Wikileaks has published 6 new documents disclosing information about Hive, a back-end infrastructure used to manage CIA implants
3 months ago 0
Short Bytes: The non-profit whistleblower Wikileaks has published 6 new documents disclosing information about Hive, a back-end infrastructure used to manage CIA implants. It is used to transfer data collected by implants to CIA and ask the implant to run specified commands. A public HTTPS interface is used to hide Hive in plain site.

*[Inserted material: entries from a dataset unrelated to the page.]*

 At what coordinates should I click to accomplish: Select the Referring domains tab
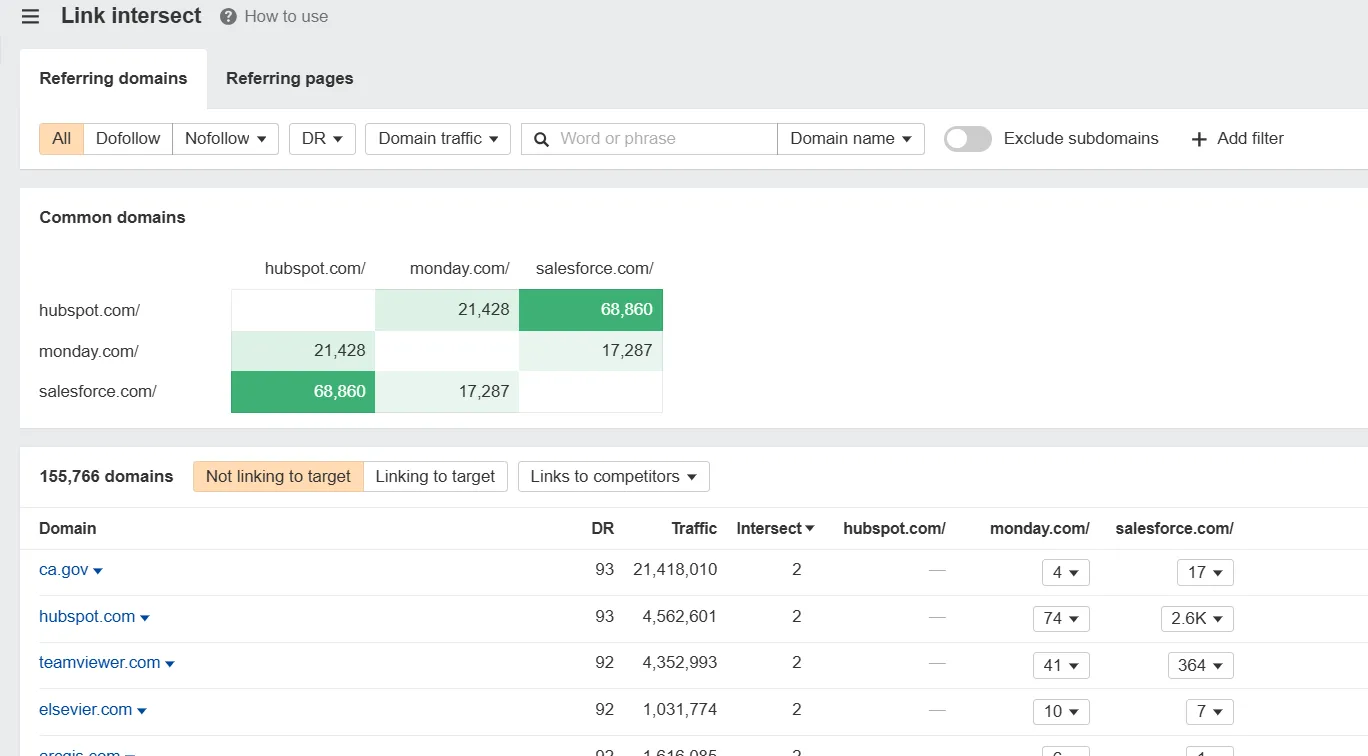point(113,78)
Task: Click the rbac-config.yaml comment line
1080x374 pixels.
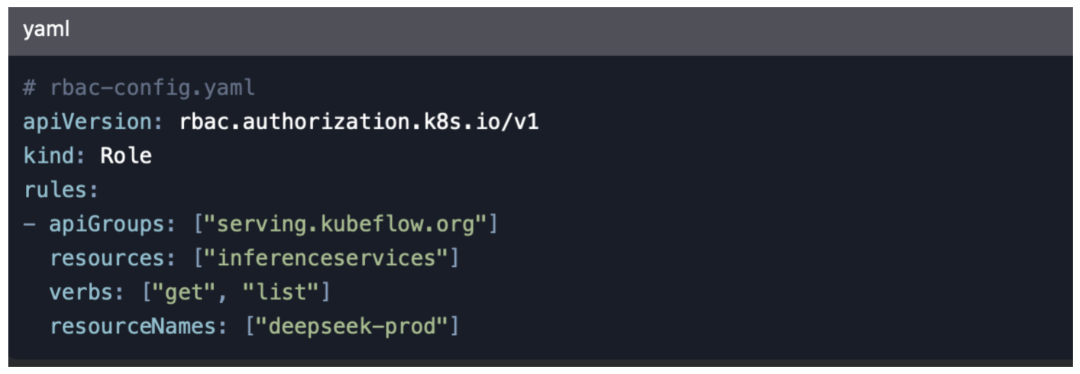Action: pyautogui.click(x=139, y=88)
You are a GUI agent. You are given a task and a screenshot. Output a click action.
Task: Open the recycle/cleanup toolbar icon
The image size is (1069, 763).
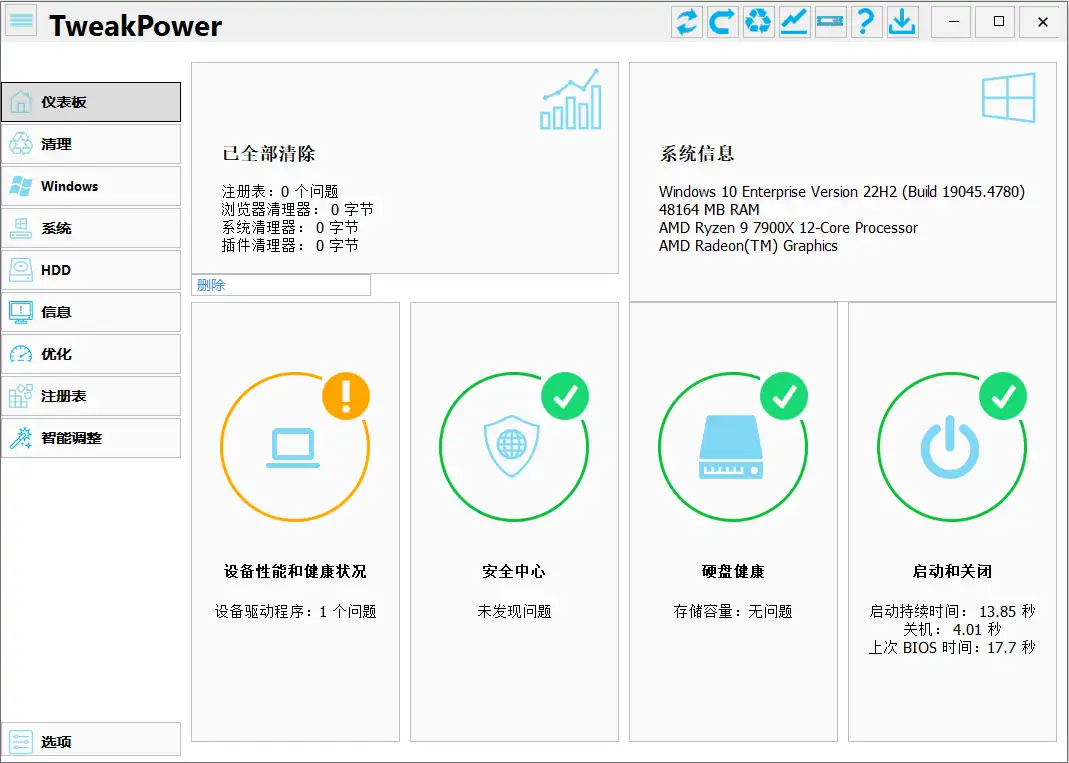(x=758, y=21)
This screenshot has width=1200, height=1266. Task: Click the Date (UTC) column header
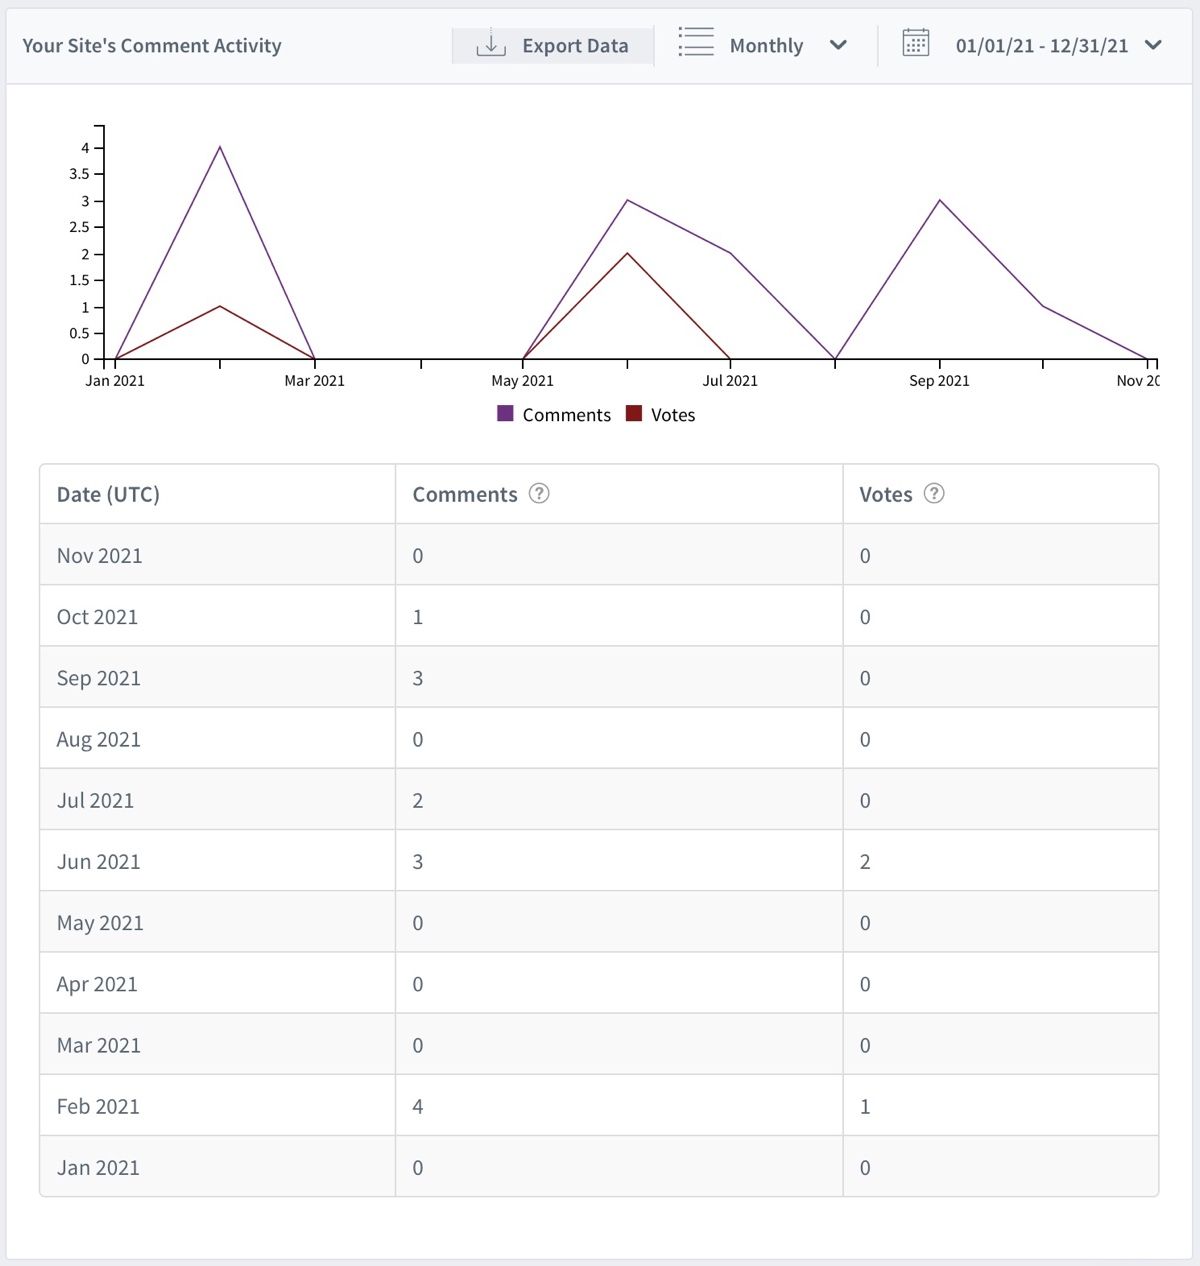[x=108, y=494]
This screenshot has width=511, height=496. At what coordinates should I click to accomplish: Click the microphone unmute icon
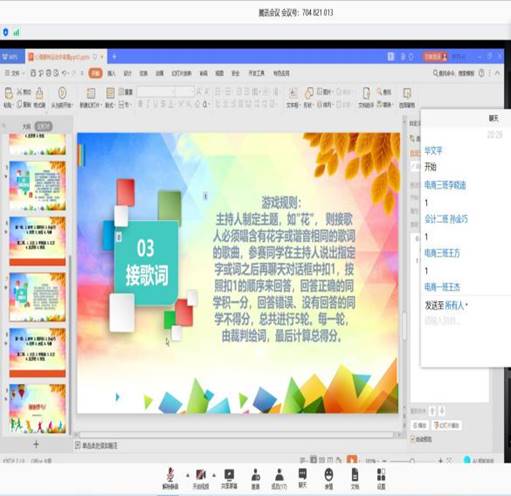point(171,474)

Before you read further, you might want to go take a refresher of the Vault 7 stories happened till now:
Hive is basically a back-end infrastructure designed by CIA to keep an eye on their malware implants out there in the wild. According to Wikileaks, it’s used by “CIA implants to transfer exfiltrated information from target machines to the CIA and to receive commands from its operators to execute tasks on targets.”

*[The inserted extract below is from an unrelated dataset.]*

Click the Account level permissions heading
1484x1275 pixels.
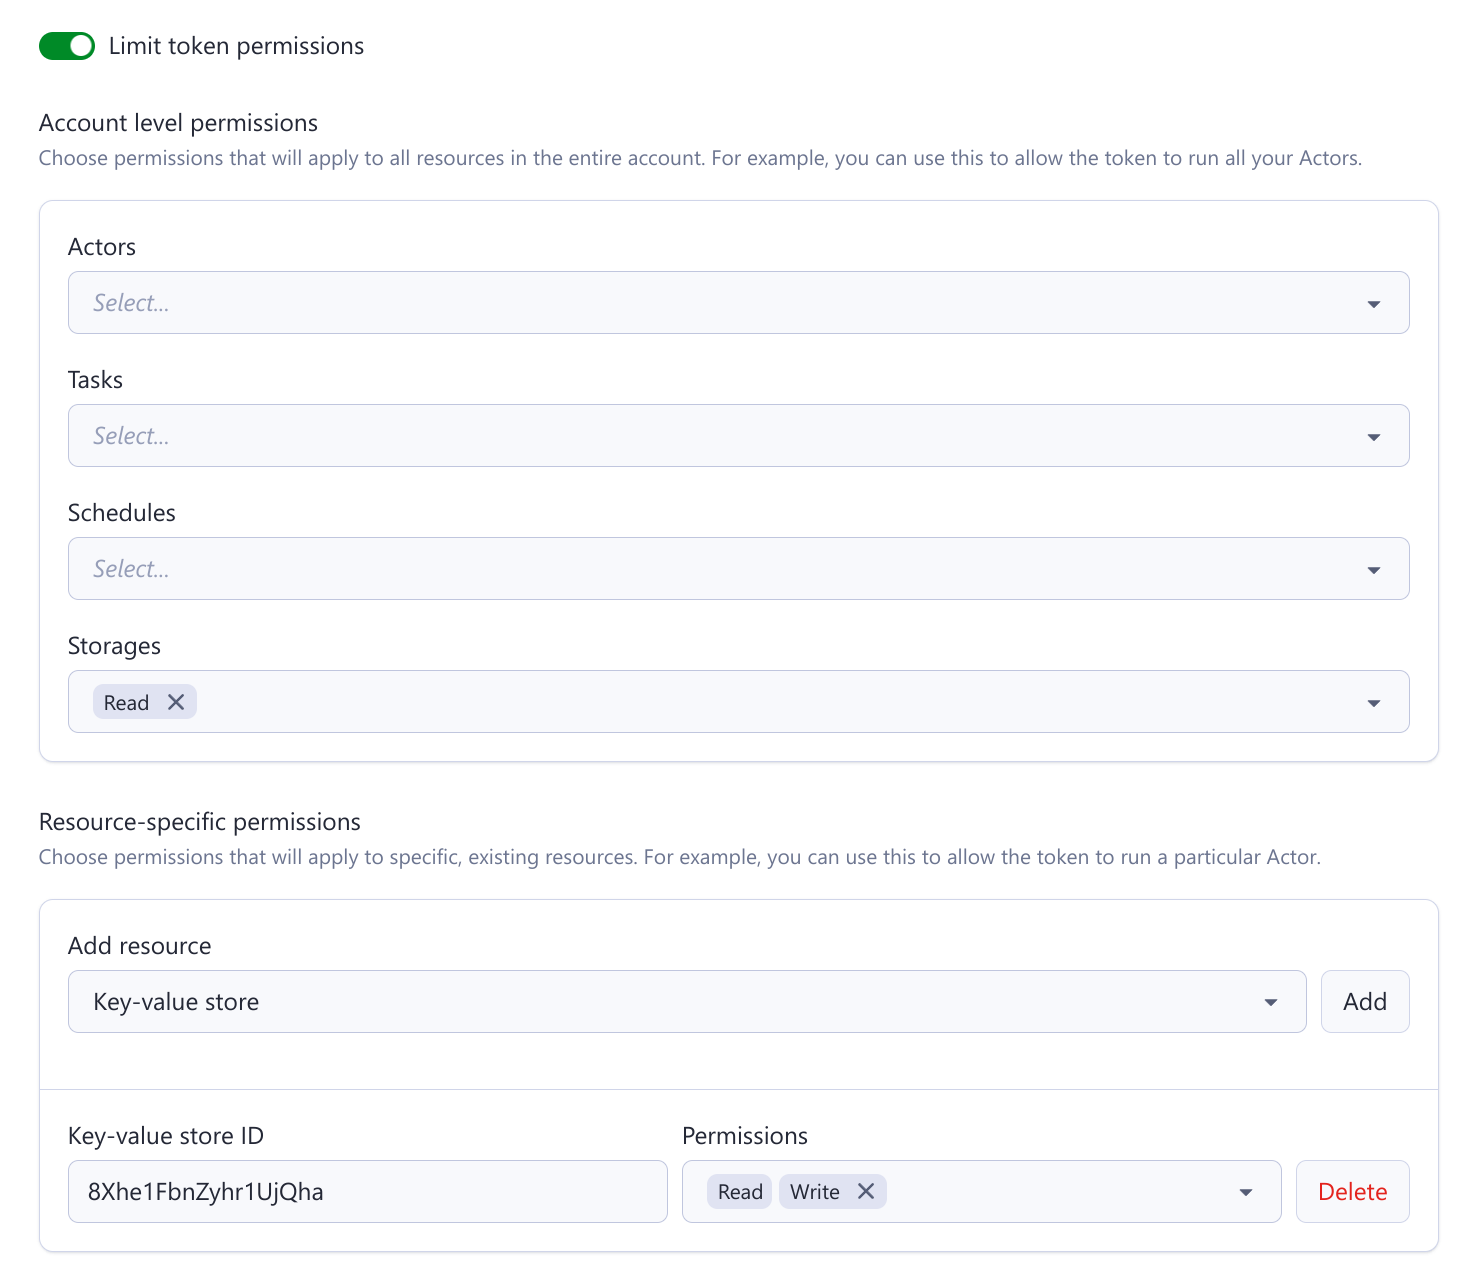178,122
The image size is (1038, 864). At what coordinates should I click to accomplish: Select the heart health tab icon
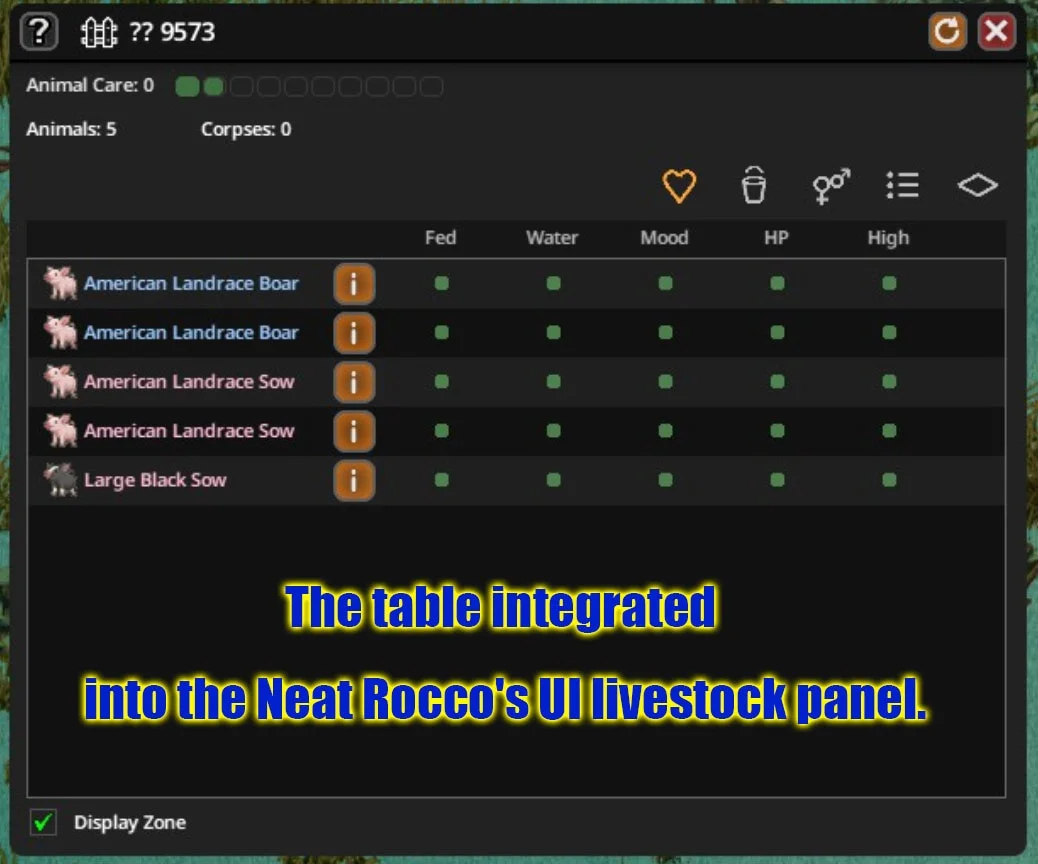pos(679,185)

A surprising thing about the Hive malware control system is that it purports to have an HTTPS interface, taking advantage of “unsuspicious-looking cover domains to hide its presence.”
The user guide included in the documents describes two primary Hive functions as “beacon” and “interactive shell”. It further says that the functions, “limited in features”, behave like a launchpad for other “full featured tools.”
Hive provides implants for various CPU architectures and operating systems, including Windows (XP, Server 2000/2003), Linux x86, Solaris, Mikrotik, etc.
The release of the documents related to Hive also facilitates the missing string to a recent finding by Symantec researchers. Although, not naming directly, they were able to link 40 cyber attacks conducted by Longhorn to CIA after analyzing the Vault 7 documents.
They indicated the possibility of a “nation-state attacker” behind such attacks, considering the type of organizations targeted. Now, according to Wikileaks, the back-end infrastructure described in Hive documents resembles the one mentioned by Symantec researchers in their blog post.